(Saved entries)
- - - - -

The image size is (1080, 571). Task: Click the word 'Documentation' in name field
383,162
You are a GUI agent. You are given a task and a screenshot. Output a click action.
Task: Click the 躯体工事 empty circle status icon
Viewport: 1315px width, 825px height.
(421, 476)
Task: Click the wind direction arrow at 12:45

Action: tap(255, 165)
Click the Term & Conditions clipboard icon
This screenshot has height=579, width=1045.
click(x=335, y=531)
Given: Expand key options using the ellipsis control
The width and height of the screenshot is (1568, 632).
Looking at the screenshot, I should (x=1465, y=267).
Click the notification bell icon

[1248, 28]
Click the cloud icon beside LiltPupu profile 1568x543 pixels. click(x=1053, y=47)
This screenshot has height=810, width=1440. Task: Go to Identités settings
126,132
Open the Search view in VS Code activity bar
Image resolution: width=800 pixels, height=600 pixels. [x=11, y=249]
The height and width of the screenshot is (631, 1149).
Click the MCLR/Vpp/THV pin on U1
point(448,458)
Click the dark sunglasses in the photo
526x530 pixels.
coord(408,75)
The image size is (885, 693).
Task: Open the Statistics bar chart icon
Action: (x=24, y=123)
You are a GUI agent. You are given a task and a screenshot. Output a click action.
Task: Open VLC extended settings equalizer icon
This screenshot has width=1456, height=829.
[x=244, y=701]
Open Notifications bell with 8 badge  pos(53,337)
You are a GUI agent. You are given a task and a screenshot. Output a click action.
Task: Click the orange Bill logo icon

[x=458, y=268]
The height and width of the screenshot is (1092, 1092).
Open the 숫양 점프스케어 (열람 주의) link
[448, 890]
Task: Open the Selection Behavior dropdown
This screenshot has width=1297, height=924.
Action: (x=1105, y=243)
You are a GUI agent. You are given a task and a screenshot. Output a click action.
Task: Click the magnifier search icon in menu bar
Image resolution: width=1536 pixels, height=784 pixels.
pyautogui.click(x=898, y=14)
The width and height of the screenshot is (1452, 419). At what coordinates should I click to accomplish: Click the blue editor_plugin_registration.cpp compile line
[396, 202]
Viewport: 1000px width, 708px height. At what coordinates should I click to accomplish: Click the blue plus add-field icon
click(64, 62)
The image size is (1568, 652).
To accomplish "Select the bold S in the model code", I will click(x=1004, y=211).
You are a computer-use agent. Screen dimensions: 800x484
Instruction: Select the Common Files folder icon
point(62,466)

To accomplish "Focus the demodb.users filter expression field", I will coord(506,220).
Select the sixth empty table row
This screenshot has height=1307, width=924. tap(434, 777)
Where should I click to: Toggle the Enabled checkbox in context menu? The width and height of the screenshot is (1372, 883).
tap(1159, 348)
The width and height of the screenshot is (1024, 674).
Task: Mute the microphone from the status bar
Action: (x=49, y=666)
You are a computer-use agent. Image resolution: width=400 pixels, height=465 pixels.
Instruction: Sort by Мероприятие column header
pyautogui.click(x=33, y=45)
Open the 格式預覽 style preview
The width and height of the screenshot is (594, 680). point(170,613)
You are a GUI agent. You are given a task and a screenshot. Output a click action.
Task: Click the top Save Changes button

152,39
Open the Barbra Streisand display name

- - - - -

- What the exercise asks: Determine how many lines in the records contain "computer", and reply with the number only.

- Written response: 2